Une réaction ferme d’Alger face aux mesures françaises

L’Algérie a fermement rejeté les accusations portées par le président français Emmanuel Macron dans une correspondance adressée à son Premier ministre, révélée mercredi par Le Figaro. Dans cette lettre, le chef de l’État français réclamait l’arrêt immédiat des exemptions de visas diplomatiques, particulièrement celles prévues par l’accord franco-algérien de 2013.

Les autorités algériennes, après avoir étudié ce courrier ainsi que les explications fournies par le ministère français des Affaires étrangères à leur représentant diplomatique à Paris, ont publié jeudi une réponse cinglante.

L’Algérie conteste la version française des faits

Le ministère algérien des Affaires étrangères rejette catégoriquement la présentation des événements faite par Paris. Selon Alger, la France cherche à se dédouaner de toute responsabilité dans la détérioration des relations bilatérales en accusant uniquement la partie algérienne.

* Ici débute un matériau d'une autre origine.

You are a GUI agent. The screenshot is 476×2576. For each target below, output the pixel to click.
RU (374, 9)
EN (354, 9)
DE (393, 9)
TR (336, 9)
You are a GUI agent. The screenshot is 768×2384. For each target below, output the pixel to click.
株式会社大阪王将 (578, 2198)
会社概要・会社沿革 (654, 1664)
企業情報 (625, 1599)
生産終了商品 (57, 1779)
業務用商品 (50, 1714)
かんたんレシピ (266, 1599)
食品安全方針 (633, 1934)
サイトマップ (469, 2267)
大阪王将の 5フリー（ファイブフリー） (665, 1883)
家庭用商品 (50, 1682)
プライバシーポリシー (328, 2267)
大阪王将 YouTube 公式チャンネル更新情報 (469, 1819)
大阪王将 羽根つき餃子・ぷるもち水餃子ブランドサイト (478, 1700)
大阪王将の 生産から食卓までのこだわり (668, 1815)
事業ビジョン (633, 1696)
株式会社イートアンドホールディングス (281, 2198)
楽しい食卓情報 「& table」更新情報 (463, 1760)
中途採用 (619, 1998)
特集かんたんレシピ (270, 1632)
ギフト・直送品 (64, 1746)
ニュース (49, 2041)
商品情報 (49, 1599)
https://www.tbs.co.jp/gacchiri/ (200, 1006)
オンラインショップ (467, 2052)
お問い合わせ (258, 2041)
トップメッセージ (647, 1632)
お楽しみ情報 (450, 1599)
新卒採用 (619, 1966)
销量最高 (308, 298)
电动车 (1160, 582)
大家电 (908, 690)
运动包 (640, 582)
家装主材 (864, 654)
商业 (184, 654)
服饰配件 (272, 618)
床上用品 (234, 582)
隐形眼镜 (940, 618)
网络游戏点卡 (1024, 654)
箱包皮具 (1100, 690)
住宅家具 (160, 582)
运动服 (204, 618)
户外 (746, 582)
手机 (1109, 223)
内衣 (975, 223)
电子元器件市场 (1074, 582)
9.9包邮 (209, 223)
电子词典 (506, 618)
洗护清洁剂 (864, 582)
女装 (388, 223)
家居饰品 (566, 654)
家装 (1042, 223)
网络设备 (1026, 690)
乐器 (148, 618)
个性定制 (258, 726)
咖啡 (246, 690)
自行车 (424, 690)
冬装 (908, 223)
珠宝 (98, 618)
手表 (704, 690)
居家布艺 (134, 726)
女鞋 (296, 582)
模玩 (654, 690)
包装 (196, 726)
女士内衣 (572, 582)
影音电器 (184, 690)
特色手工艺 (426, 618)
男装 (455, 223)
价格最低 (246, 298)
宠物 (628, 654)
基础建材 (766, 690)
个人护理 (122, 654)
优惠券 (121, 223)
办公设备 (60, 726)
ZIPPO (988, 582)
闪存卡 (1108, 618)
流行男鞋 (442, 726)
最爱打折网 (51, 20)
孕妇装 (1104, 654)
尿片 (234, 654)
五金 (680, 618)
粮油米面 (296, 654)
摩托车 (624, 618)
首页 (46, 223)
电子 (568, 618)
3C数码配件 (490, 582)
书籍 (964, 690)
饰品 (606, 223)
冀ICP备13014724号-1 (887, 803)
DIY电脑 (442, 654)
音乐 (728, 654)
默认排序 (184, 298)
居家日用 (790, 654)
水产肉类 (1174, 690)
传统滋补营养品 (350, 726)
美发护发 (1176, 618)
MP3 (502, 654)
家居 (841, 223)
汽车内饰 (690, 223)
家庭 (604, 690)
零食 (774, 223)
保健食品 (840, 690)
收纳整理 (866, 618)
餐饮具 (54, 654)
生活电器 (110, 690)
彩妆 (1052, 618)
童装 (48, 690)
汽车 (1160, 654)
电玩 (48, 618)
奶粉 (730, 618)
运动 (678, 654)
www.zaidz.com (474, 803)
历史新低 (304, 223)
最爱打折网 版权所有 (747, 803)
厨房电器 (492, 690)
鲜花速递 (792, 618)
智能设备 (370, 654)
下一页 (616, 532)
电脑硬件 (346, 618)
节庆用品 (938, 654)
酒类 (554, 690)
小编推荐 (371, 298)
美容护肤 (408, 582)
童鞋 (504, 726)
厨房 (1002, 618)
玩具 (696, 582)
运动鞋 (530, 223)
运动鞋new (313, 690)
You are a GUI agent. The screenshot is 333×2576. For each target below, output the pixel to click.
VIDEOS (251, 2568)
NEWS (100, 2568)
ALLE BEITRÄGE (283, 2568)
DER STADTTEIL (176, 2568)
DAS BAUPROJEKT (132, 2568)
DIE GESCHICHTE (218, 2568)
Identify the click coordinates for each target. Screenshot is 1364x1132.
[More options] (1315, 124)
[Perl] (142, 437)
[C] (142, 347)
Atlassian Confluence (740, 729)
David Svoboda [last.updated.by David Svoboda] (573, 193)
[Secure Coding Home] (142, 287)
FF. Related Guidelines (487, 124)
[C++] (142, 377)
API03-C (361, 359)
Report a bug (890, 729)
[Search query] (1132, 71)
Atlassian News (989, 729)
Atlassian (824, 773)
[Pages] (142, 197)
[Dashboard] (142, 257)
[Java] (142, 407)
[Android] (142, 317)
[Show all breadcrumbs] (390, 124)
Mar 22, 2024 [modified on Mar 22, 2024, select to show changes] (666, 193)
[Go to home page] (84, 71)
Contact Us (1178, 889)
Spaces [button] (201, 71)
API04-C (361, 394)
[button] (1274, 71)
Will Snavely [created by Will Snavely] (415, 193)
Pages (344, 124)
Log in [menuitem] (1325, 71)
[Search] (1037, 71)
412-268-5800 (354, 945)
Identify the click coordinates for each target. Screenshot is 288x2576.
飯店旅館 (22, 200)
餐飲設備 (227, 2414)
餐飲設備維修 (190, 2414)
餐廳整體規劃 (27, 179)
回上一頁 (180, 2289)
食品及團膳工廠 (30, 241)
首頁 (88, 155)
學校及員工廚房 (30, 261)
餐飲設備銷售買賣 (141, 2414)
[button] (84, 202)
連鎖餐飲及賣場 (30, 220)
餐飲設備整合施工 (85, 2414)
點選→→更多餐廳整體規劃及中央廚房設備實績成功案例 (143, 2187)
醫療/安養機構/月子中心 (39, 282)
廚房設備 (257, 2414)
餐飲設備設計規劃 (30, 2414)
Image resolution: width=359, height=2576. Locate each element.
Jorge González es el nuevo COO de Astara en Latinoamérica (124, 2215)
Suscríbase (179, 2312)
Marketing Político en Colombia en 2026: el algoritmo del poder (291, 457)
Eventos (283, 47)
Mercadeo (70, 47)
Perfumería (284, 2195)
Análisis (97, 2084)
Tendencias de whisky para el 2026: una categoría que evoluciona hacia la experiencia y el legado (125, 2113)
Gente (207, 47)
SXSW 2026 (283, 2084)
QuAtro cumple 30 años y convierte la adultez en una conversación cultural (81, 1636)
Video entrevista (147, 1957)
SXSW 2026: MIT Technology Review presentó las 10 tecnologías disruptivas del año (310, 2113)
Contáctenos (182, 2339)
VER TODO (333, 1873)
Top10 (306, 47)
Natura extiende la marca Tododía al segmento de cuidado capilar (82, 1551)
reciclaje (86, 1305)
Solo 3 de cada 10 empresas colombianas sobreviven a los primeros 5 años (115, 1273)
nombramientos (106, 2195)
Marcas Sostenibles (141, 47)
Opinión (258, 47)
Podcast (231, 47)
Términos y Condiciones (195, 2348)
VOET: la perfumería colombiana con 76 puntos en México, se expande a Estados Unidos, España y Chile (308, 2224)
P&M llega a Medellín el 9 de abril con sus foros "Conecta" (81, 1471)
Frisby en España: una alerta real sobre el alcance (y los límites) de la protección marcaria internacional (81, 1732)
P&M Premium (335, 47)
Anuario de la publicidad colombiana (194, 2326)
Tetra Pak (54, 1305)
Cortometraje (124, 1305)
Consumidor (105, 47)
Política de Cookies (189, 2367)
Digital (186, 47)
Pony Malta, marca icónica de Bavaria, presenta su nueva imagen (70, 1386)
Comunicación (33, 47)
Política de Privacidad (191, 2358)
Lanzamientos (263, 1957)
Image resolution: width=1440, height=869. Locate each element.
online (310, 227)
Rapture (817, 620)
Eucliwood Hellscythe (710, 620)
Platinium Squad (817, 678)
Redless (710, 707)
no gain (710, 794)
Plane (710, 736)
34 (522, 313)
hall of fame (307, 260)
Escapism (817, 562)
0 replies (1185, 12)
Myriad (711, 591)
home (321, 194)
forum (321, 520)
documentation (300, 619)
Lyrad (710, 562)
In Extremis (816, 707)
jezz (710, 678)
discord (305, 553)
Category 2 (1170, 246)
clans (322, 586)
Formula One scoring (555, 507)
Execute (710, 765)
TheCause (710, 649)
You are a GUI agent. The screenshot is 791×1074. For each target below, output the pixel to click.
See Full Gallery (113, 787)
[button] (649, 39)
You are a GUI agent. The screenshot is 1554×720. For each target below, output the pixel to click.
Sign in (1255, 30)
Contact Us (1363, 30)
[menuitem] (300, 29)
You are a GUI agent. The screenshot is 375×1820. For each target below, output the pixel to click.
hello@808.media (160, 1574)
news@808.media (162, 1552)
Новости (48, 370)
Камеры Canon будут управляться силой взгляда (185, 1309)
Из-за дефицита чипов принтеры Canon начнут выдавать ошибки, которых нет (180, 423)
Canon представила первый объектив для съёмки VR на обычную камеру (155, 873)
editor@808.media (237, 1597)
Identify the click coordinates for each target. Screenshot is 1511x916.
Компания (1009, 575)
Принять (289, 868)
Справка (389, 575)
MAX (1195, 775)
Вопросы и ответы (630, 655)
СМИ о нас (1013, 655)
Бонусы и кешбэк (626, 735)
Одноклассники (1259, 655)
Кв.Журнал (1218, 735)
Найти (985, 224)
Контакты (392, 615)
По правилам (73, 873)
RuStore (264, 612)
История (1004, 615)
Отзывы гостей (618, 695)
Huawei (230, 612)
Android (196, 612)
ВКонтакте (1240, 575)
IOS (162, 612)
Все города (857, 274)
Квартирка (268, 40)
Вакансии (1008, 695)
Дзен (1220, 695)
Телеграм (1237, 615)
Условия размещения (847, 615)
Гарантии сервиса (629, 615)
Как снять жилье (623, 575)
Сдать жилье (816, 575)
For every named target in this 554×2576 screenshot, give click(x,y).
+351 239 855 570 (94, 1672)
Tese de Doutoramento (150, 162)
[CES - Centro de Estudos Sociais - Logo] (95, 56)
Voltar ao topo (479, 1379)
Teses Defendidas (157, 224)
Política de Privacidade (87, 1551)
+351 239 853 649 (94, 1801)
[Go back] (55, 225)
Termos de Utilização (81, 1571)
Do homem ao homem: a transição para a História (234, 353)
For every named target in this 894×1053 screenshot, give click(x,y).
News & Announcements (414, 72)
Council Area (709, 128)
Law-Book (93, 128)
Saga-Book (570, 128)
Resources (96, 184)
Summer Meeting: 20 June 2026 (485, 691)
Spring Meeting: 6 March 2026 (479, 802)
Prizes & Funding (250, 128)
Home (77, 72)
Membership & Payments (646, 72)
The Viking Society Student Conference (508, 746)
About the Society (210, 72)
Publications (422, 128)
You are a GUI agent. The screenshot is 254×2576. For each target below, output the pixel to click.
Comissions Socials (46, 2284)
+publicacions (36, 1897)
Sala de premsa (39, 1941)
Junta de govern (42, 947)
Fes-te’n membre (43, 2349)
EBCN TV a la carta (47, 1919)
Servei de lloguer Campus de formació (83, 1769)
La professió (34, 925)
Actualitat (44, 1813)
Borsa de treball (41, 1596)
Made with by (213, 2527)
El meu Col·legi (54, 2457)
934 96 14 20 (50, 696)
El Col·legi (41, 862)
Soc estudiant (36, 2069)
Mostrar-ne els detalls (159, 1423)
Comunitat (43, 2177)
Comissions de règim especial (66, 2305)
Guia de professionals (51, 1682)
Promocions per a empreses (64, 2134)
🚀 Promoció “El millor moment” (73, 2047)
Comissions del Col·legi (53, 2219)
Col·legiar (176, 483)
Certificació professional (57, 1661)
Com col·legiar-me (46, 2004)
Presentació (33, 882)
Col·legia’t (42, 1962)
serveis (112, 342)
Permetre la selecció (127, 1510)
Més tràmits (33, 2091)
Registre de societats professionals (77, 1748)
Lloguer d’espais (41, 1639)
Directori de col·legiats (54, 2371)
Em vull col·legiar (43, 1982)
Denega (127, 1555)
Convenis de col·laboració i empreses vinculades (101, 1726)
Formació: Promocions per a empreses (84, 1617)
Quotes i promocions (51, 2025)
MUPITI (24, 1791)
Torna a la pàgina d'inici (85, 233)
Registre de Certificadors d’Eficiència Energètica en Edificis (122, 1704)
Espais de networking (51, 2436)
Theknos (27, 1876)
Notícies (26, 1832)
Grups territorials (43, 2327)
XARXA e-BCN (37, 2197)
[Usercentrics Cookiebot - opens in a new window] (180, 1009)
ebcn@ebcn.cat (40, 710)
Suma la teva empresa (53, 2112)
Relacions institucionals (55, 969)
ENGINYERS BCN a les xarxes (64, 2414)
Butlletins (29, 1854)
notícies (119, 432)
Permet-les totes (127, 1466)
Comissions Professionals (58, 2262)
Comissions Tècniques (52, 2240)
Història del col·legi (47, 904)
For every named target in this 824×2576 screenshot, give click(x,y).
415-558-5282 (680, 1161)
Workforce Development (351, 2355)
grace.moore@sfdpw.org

“Cette correspondance décharge la France de ses obligations tout en imputant l’entière faute à l’Algérie”, dénonce le communiqué officiel. Le ministère qualifie ces allégations de mensongères et rappelle que les mesures prises par l’Algérie ne constituaient que des réponses proportionnelles basées sur le principe de réciprocité.

Des violations d’accords selon Alger

Loin de l’image que veut donner Paris d’un pays respectueux de ses engagements face à une Algérie défaillante, la réalité serait inverse selon Alger. Le gouvernement algérien accuse la France d’avoir bafoué plusieurs traités bilatéraux et internationaux :

  • L’accord de circulation de 1968 concernant les ressortissants algériens
  • La convention consulaire signée en 1974
  • L’accord de 2013 sur les exemptions de visas diplomatiques
  • L’accord de réadmission de 1994, qui aurait été dénaturé
  • La Convention européenne des droits de l’homme de 1950

Ces manquements auraient eu pour objectif de contourner les droits des citoyens algériens, souvent “expulsés de manière arbitraire du territoire français”, les privant ainsi des recours légaux garantis par la législation française et empêchant l’Algérie d’exercer sa protection consulaire.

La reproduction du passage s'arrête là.